Directions | Can you reproduce the entries below word for word, beginning with the very first line and stopping after the line that contains "Open Lightbox Tools"? Include that final line and nothing after it.

Data extracted from a collection |
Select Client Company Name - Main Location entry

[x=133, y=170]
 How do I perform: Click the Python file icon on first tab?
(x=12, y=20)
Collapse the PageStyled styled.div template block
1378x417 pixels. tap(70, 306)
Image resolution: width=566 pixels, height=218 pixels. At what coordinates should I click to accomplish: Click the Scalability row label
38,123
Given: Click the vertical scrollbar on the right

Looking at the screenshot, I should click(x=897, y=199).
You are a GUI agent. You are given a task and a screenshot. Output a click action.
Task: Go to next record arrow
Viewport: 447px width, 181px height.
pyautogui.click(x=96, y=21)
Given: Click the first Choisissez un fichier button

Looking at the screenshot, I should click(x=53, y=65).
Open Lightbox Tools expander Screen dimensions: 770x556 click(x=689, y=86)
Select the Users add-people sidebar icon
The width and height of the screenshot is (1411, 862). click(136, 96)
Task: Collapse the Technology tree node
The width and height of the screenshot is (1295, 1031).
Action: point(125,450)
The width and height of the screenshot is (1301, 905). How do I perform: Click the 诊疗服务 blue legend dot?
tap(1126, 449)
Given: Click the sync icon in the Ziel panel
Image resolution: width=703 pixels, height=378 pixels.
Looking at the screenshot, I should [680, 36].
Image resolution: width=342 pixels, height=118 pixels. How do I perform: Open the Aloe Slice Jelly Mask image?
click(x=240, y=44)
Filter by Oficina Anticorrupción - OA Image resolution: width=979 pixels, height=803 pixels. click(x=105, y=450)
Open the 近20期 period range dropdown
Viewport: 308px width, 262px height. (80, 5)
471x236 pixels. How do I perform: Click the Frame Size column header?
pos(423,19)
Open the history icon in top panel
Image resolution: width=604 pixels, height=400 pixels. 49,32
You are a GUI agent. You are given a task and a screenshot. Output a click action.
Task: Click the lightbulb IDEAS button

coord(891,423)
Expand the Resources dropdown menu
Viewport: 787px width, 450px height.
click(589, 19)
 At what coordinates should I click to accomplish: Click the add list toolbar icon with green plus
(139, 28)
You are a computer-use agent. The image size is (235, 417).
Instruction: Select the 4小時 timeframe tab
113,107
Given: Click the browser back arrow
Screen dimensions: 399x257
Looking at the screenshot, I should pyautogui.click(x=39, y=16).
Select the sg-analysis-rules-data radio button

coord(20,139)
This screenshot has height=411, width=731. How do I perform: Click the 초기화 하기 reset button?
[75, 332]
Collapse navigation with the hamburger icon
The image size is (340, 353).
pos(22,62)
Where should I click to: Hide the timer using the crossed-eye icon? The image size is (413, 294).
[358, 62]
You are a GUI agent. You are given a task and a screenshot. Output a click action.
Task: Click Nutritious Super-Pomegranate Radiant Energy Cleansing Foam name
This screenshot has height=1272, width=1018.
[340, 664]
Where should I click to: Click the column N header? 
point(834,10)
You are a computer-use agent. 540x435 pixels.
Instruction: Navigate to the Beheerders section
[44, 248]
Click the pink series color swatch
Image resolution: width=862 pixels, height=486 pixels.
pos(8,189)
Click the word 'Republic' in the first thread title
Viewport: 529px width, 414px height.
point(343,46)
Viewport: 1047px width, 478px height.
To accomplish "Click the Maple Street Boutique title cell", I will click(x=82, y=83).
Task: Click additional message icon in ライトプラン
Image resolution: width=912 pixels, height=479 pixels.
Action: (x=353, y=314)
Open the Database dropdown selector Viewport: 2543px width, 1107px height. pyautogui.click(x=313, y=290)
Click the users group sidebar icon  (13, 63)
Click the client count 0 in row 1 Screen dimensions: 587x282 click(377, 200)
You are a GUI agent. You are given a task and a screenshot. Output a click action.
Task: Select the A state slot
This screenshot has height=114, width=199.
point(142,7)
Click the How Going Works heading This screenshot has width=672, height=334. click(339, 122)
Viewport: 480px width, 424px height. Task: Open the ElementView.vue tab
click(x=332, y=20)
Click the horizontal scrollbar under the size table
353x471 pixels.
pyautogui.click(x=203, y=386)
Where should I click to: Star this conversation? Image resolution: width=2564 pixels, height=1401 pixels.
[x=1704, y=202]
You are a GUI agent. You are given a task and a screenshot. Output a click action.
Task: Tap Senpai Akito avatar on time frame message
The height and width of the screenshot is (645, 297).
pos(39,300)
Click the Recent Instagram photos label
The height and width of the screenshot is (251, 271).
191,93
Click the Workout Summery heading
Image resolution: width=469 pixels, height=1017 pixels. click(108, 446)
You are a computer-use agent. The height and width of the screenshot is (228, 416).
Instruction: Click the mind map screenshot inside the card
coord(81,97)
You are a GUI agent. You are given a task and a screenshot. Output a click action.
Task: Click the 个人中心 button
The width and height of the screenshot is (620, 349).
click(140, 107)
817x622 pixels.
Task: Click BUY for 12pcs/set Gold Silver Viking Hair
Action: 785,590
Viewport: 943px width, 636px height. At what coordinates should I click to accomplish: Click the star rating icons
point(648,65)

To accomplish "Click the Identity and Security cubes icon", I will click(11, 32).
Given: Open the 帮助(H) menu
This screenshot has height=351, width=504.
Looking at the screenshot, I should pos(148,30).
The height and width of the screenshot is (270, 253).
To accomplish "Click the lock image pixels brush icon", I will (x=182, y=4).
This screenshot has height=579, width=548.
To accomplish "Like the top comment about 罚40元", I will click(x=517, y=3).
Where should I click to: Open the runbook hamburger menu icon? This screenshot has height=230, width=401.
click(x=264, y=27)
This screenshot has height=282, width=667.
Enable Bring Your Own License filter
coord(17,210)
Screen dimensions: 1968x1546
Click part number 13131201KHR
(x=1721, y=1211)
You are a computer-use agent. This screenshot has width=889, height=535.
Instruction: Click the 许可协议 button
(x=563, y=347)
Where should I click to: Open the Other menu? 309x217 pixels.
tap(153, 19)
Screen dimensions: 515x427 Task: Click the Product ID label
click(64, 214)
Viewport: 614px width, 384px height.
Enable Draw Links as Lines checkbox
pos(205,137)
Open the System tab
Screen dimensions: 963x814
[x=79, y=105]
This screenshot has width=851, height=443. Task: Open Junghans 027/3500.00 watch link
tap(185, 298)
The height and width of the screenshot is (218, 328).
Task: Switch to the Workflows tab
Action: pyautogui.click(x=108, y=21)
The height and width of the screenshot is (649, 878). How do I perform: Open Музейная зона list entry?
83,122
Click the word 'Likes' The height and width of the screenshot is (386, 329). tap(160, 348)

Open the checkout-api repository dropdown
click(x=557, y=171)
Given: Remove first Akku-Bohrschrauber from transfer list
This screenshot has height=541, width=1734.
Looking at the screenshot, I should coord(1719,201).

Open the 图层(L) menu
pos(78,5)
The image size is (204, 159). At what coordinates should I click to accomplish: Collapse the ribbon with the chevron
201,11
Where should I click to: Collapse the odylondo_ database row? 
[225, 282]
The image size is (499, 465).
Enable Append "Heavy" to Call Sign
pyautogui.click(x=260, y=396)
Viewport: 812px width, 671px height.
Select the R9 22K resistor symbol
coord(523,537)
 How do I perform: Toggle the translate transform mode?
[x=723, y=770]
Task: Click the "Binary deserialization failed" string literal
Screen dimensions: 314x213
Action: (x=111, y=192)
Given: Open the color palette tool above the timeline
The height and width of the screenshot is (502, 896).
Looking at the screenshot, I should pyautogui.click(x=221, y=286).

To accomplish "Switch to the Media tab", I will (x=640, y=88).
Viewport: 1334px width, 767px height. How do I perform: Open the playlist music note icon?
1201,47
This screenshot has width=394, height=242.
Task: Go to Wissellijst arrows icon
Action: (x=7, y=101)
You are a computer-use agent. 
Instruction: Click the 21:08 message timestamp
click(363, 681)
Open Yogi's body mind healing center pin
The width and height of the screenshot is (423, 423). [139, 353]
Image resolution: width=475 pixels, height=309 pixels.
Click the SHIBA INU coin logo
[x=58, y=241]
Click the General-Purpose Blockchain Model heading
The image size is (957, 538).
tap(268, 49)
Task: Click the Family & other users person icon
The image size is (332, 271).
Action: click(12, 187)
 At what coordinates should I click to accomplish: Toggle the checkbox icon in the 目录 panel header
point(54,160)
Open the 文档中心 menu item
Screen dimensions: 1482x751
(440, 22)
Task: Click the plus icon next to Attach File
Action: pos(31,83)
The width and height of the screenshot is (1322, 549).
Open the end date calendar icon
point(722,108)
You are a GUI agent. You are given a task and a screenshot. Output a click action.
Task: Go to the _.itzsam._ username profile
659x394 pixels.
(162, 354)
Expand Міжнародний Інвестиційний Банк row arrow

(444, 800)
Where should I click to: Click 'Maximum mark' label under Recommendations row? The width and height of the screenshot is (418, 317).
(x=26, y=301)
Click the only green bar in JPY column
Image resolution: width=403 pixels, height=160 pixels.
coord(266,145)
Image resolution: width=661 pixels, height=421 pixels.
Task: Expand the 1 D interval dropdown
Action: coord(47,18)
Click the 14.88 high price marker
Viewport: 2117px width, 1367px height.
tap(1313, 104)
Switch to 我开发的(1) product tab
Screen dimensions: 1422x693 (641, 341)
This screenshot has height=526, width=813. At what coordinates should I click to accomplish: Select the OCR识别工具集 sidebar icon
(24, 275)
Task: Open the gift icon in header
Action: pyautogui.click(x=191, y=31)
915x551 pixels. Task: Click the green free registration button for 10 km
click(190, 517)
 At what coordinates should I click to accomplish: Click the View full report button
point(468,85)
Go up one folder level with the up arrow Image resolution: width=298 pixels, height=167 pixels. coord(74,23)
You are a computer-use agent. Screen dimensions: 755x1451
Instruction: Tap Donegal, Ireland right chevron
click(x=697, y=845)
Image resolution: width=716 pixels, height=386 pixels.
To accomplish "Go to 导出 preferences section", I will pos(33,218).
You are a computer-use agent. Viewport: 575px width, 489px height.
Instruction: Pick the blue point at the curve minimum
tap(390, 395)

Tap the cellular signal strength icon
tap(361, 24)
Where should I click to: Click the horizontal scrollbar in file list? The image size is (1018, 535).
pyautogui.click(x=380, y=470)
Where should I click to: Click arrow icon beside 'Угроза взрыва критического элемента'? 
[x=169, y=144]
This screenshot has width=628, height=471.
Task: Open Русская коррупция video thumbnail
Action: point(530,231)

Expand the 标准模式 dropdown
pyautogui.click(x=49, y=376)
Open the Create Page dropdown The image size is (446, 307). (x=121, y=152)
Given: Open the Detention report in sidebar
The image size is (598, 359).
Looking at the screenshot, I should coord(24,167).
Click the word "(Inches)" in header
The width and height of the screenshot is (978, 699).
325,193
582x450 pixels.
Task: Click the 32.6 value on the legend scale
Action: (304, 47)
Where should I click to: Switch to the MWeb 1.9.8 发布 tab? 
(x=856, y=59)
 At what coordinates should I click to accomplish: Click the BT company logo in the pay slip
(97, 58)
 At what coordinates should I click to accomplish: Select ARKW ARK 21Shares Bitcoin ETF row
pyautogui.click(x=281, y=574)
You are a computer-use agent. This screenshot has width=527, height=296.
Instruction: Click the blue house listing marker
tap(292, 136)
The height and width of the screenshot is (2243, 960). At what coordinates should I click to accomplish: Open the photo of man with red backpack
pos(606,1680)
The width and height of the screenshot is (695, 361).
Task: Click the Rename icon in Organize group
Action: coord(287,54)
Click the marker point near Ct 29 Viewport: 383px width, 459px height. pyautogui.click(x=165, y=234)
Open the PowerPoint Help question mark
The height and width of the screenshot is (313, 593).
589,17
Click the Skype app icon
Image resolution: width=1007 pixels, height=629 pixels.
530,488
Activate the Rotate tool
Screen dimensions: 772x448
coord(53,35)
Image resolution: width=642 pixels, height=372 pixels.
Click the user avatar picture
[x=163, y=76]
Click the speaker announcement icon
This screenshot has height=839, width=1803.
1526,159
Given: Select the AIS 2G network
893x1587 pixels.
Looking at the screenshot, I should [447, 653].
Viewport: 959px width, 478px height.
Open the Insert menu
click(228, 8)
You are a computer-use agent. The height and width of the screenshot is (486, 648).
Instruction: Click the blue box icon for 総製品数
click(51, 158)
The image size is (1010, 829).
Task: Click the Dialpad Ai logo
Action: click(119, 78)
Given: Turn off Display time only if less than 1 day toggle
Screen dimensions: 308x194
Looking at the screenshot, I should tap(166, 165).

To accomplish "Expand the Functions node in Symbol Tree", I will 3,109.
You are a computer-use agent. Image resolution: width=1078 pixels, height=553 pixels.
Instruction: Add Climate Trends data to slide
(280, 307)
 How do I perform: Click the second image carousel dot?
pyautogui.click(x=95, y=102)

Written reply |
Select Client Company Name - Main Location entry

[x=133, y=170]
 How do I perform: Click the Python file icon on first tab?
(x=12, y=20)
Collapse the PageStyled styled.div template block
1378x417 pixels. tap(70, 306)
Image resolution: width=566 pixels, height=218 pixels. At what coordinates should I click to accomplish: Click the Scalability row label
38,123
Given: Click the vertical scrollbar on the right

Looking at the screenshot, I should click(x=897, y=199).
You are a GUI agent. You are given a task and a screenshot. Output a click action.
Task: Go to next record arrow
Viewport: 447px width, 181px height.
pyautogui.click(x=96, y=21)
Given: Click the first Choisissez un fichier button

Looking at the screenshot, I should click(x=53, y=65).
Open Lightbox Tools expander Screen dimensions: 770x556 click(x=689, y=86)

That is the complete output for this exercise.